When the body shop calls you and says, "I just started up your car. I'm hooking up my plow and I'm gonna take it out." Hahahahahaha


----------



## Niagara_V_Dub (Sep 25, 2007)

When your pugs wait for you to air out before they jump in... damn b!tches (2 female dogs)


----------



## chadone (Apr 26, 2010)

Niagara_V_Dub said:


> When your pugs wait for you to air out before they jump in... damn b!tches (2 female dogs)


 Lol my Japanese chins run away during the air out lol


----------



## ripNdip (Aug 6, 2010)

when your aired out with the subframe one the ground during a storm and can feel the thunder while sitting in your car


----------



## vwynn (Oct 11, 2011)

when your friends keep messing with your settings at a stop light or while cruising.


----------



## Rob Cote (Dec 6, 2006)

vwynn said:


> when your friends keep messing with your settings at a stop light or while cruising.


 No one tries to touch my controller unless I ask them to man that battle station. Even then, everyone is sketched out by it. Afraid of hitting the wrong button I guess?


----------



## Dutchmastr9 (Sep 13, 2004)

when you air out next to a wrangler and the girls in the back are like why on a vw, but the dudes in the front cant pick their jaw up off the pavement:laugh:


----------



## Markg813 (Jul 20, 2010)

Anybody ever hit the wrong preset and air out while driving on the highway?
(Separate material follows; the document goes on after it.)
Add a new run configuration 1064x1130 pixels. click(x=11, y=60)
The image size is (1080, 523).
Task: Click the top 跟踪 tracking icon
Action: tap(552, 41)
Scary!


----------



## rgarjr (May 19, 2012)

when your dog runs inside the house as soon as he sees u walking up to your car. (dogs are scared of the air exhaust sound).


----------



## babydubz (Dec 13, 2007)

vwynn said:


> when your friends keep messing with your settings at a stop light or while cruising.


 
x2


----------



## Ayzed (Jun 1, 2012)

When you didn't realise you wanted to flair your front arches... 



...until you turn the wheels whilst air'd too low :facepalm:


----------



## Seppdelaney (Apr 11, 2011)

^^ I don't know whether to laugh or cry.


----------



## Ayzed (Jun 1, 2012)

Seppdelaney said:


> ^^ I don't know whether to laugh or cry.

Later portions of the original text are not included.